= Sam D'Allesandro =

American writer and poet (1956–1988)

Sam D’Allesandro (born Richard Anderson) (April 3, 1956 - February 3, 1988) was an American writer and poet. He studied at the University of California, Santa Cruz, graduating with honors in psychology in 1980 Moving to San Francisco in 1980, D'Allesandro became a central figure in the New Narrative movement, which aimed to articulate narrative as a postmodern conceptual art and challenge conventional literary forms.

His work broke new ground in queer literature by combining experimental form with unflinching honesty about gay life, sexuality, and identity. D'Allesandro's writing explored themes through a direct, colloquial, and often transgressive voice. He explicitly stated, "I want to write about the body, about desire, about the way we live and die and love". His narratives provided crucial documentation of gay life during the early AIDS epidemic, often without explicitly naming the disease, capturing the "surprise and pain of loss" during a period when its full horror was not yet comprehended.

D'Allesandro published a book of elegant lyrics, Slippery Sins, in 1984. His stories appeared in various literary magazines, and notably, "Nothing Ever Just Disappears" was reprinted in the influential anthology Men on Men. Posthumously, his collected works include The Zombie Pit (1989) and The Wild Creatures (2005), and his unique literary correspondence with Dodie Bellamy was published as Real: The Letters of Mina Harker and Sam D'Allesandro (1994).
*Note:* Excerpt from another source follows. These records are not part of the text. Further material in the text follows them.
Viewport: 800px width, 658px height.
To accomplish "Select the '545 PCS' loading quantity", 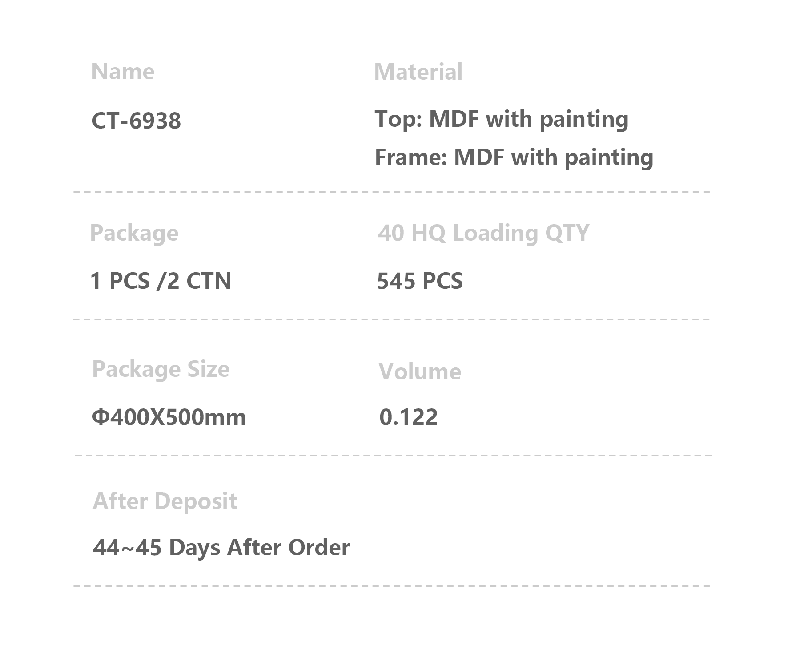I will [420, 281].
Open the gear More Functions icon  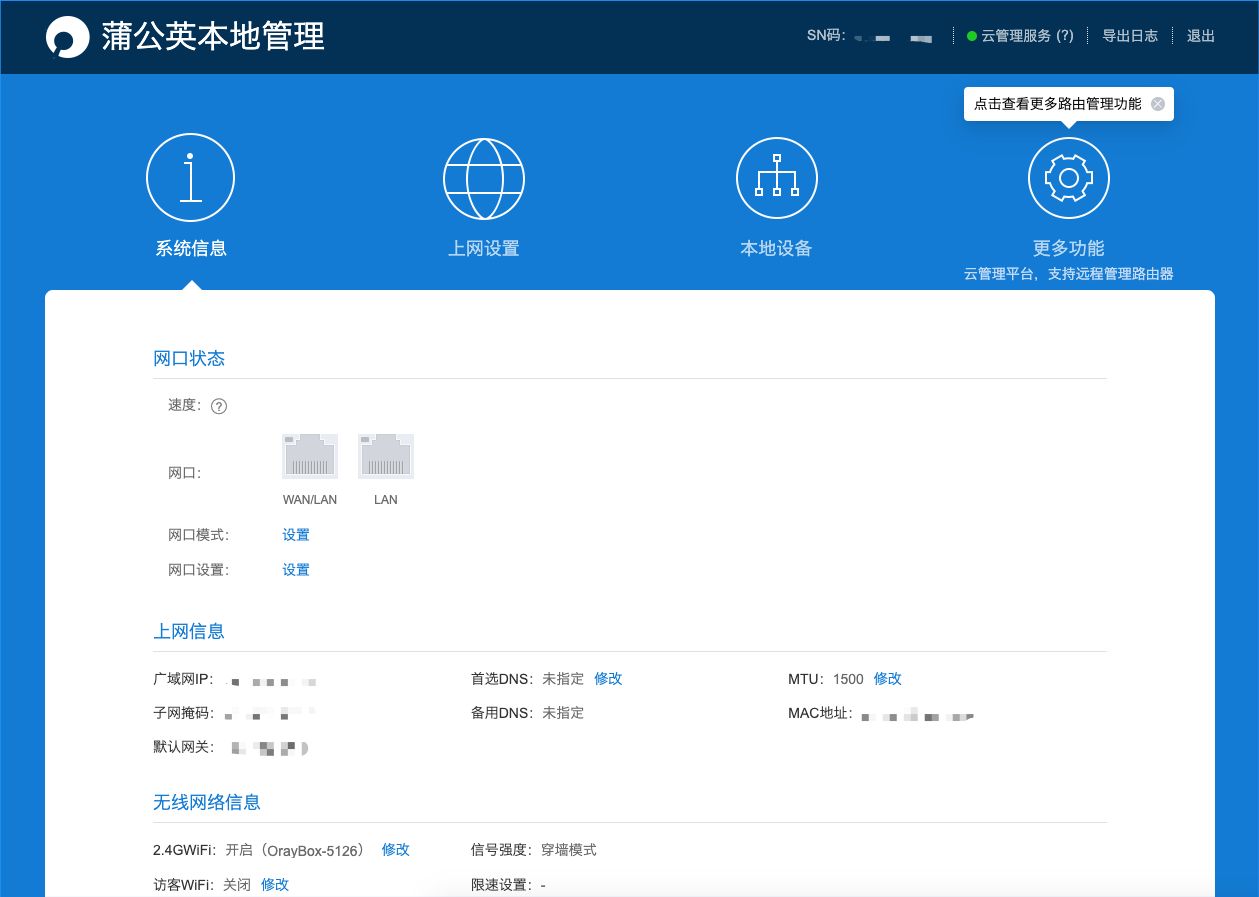point(1068,178)
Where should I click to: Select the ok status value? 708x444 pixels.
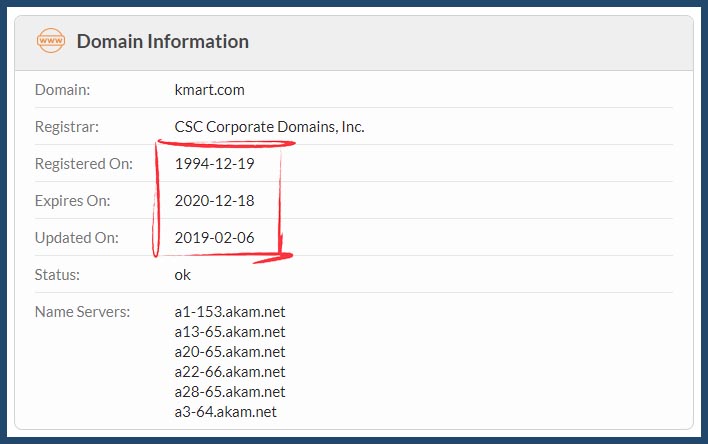pos(183,274)
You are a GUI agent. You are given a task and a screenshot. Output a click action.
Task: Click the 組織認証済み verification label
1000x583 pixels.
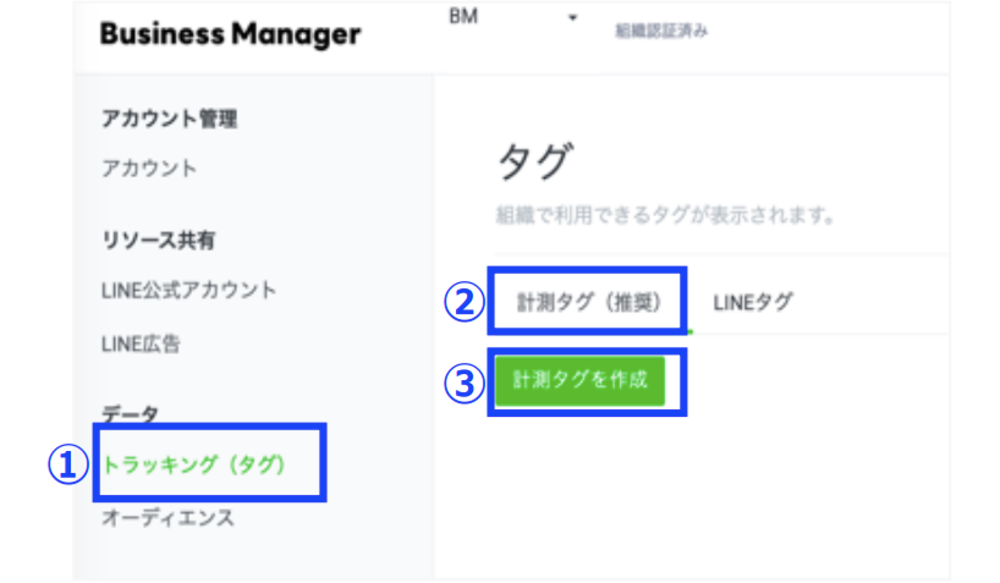(x=661, y=31)
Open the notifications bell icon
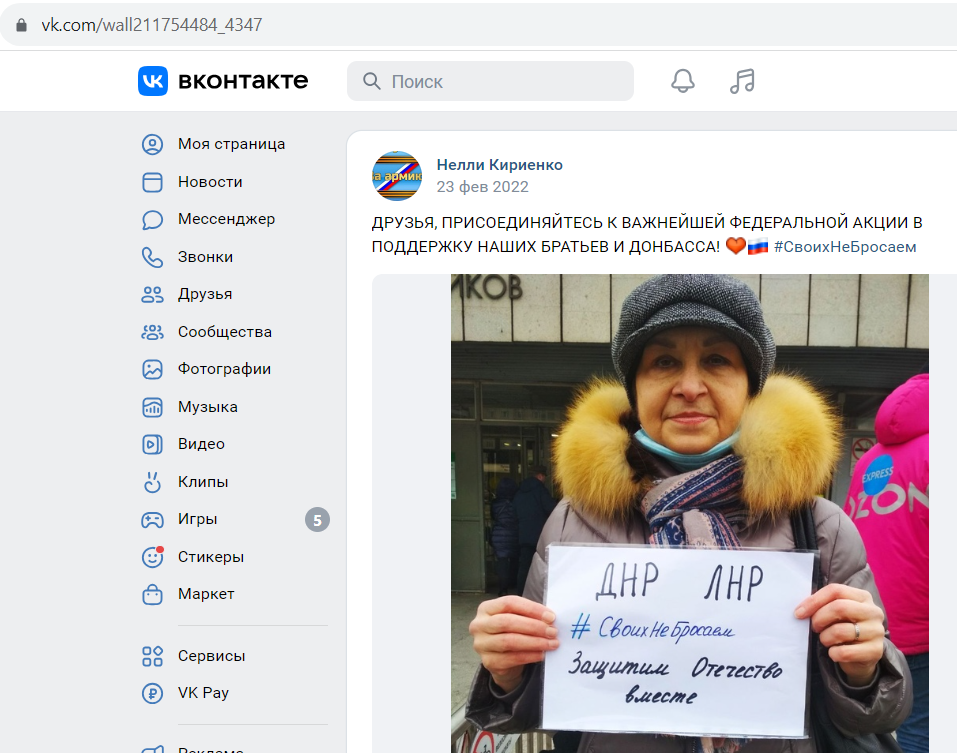957x753 pixels. tap(683, 81)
His life was tragically cut short by AIDS complications at age 31, yet his defiance of censorship and authentic portrayal of queer experience has secured his place as an essential and potent figure for study, whose influence on literature and LGBTQ+ culture continues to grow.

== Career ==
D'Allesandro was a member of the "New Narrative" movement, which included Robert Glück, Bruce Boone, Steve Abbott and others. He reached out to other like-minded writers and contacted Dennis Cooper, Kathy Acker, Benjamin Weissman, David Trinidad, and Dodie Bellamy. With Bellamy, he began an epistolary collaboration she was later to publish as Real: The Letters of Mina Harker and Sam D’Allesandro. He is also the author of The Wild Creatures, which was published posthumously in 2005, edited by Bellamy's husband Kevin Killian. He is mentioned in Fairyland, A Memoir of My Father, by Alysia Abbott.

== Death ==
A gay man, D'Allesandro died of AIDS in 1988, aged 31, leaving behind a body of work that ranges across various genre identities, from stories of one paragraph to fully developed novellas.